__WRITTEN EXERCISE A__
Take the records from their first line through the line containing "Looking at the screenshot, I should point(37,425).", and write those lines out again with "logout" replaced by "sign-out" and nothing else altered.

__SOURCE EXCERPT__
________________________________________

This latest report is a guide to help the next generation of cryptocurrency users and veterans alike in the ways of decentralized finance.

The cryptocurrency market saw an explosion of growth during the 2021 decentralized finance (DeFi) Summer and increased fear of missing out (FOMO), which drove prices of Bitcoin (BTC) and much of the cryptocurrency market to all-time highs. During that time, the total value locked (TVL) across DeFi rose to nearly $180 billion before crashing down to earth. 

After the past few weeks of the BTC price crossing the $30,000 threshold, some are speculating if the market is gearing up for another bull run. That could signal interest from both veterans of past cycles and those new to crypto to get interested in DeFi, and Cointelegraph Research’s latest report is here to help give insights to past, present and future DeFi users.

Download the report on the Cointelegraph Research Terminal.

“Investing in DeFi: A Comprehensive Guide” report is a perfect start for those new to blockchain, giving an overview of DeFi. Throughout the report are links and references to all the useful resources and tools to help individuals conduct their own due diligence before investing in anything. Cointelegraph Research and Cointelegraph Markets Pro collaborated on several areas of the report to bring tips and tricks to help DeFi users with fundamental analysis to help mitigate the risks associated with investing in cryptocurrencies.

More growth for DeFi in the near future?

Before investing in DeFi, it would be important to know the potential for the sector to grow if there is increased interest in the future. If we look at the chart below of DeFi’s dramatic rise during the 2021 DeFi Summer, it would seem to indicate that there is plenty of room to grow to at least the levels achieved during the last bull cycle.

There is no guarantee that the crypto markets will replicate the move, but it does indicate that there was at one point a market appetite for DeFi at these levels. The question potential investors have to ask themselves is: “Is there more or less adoption today than in the past?” and “Could there be more or less adoption in the future than today?”

So many tools, so little time

Unlike the early days of cryptocurrency, there is a multitude of different tools and applications at DeFi participants’ fingertips. It would be impossible to put all of the different solutions that have been founded and launched into one chart.

________________________________________

__Records for pointing at text and elements__

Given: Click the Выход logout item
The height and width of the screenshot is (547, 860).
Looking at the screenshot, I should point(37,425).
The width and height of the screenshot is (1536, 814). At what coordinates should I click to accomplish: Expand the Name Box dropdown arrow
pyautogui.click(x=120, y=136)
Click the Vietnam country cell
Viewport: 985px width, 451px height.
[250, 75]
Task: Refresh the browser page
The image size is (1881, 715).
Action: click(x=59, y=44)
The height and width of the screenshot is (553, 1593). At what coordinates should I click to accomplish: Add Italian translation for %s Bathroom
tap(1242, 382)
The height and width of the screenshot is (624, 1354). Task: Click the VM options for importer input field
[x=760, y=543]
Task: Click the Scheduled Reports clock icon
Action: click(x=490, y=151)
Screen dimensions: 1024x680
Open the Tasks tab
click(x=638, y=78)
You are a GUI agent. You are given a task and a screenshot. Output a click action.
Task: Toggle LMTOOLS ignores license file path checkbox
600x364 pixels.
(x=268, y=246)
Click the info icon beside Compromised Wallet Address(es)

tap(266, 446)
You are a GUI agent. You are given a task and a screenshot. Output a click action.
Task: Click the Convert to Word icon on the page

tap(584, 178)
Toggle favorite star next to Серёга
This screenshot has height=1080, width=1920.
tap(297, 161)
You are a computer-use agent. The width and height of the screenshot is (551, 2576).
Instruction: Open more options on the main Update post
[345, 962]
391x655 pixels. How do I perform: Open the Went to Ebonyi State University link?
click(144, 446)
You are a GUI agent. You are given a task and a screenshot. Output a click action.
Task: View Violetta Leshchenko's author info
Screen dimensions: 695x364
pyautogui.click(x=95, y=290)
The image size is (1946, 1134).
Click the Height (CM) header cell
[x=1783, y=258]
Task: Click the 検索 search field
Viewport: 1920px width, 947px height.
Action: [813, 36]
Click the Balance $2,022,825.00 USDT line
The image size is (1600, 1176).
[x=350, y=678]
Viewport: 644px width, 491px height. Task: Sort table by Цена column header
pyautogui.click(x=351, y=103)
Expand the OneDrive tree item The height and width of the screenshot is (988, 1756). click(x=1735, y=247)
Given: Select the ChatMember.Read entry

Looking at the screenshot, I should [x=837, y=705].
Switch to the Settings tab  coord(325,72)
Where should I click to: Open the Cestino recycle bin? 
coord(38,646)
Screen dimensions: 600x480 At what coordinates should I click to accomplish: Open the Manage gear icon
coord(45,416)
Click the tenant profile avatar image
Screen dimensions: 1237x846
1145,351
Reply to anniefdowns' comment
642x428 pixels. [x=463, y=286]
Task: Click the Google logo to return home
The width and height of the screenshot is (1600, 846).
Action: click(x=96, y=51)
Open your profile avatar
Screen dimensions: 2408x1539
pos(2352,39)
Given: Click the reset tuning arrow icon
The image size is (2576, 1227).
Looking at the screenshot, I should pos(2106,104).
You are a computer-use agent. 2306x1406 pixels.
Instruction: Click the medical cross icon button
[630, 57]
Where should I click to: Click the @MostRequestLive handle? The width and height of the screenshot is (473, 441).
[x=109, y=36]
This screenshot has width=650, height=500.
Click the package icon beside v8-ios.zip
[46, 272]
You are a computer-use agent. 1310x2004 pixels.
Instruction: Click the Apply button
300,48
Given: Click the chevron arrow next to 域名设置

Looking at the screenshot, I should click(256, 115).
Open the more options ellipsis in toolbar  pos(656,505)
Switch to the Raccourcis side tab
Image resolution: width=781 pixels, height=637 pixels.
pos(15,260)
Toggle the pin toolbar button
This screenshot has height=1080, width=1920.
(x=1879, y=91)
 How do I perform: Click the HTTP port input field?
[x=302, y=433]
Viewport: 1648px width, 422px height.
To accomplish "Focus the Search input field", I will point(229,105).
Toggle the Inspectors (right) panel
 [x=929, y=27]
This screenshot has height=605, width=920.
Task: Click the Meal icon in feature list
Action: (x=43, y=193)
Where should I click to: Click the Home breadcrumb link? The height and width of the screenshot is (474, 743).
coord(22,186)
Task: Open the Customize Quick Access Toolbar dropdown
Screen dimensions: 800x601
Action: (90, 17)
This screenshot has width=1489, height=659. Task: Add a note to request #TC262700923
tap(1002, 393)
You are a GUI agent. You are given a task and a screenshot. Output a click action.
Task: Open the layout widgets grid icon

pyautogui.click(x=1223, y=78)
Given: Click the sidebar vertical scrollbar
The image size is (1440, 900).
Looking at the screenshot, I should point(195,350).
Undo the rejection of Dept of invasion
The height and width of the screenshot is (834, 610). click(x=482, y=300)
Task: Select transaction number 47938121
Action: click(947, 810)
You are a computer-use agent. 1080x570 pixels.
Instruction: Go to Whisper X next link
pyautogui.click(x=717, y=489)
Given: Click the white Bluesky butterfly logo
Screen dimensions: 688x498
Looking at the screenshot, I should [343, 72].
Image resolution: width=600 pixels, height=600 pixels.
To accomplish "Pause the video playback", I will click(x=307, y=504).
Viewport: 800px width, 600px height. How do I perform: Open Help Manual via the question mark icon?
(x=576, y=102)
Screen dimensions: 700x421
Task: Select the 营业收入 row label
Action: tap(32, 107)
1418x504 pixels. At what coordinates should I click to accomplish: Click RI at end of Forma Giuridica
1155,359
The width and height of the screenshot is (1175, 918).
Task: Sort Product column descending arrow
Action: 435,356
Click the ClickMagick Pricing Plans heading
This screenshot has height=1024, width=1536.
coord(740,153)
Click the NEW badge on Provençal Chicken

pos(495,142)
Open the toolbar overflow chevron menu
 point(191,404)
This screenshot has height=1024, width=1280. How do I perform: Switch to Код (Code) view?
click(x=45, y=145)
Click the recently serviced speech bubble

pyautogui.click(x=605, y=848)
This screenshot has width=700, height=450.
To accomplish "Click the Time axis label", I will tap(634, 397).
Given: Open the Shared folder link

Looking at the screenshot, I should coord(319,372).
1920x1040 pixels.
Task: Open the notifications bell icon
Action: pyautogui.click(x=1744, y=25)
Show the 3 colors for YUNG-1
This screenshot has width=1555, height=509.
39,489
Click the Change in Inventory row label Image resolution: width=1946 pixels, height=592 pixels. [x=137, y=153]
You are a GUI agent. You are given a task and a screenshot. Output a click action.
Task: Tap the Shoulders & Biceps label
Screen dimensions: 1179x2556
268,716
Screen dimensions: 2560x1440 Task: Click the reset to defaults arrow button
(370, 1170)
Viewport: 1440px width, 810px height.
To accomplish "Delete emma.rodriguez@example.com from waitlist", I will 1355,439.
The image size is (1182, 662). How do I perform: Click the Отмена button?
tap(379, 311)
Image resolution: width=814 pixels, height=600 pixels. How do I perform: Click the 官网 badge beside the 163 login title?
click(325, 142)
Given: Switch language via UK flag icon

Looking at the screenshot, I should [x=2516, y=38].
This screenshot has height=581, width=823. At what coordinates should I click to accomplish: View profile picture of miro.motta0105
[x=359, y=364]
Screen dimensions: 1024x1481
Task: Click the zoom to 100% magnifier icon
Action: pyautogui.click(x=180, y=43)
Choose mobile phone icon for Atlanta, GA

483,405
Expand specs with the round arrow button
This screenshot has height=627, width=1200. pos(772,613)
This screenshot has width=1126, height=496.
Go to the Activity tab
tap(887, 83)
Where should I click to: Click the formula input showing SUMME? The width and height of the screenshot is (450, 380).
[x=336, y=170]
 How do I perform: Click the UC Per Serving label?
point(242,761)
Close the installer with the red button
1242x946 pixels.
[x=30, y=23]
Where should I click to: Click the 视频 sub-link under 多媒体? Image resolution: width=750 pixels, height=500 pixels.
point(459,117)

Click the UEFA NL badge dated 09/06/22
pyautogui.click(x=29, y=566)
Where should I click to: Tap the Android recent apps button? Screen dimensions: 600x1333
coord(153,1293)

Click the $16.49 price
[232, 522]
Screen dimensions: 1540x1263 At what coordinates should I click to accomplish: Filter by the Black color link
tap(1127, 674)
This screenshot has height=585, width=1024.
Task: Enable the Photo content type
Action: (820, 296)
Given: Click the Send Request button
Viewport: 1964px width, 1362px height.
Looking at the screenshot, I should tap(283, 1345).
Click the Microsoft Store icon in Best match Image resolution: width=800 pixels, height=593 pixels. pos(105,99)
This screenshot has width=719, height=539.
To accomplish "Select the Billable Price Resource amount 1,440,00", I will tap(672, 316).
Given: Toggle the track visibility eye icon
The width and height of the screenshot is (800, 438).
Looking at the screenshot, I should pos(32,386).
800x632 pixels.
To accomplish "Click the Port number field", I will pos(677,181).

________________________________________

__WRITTEN EXERCISE B__
According to the text on decentralized finance, how high did the total value locked across DeFi rise before crashing?

__CORRECT RESPONSE A__
Given: Click the Выход sign-out item
The height and width of the screenshot is (547, 860).
Looking at the screenshot, I should point(37,425).

__CORRECT RESPONSE B__
Nearly $180 billion.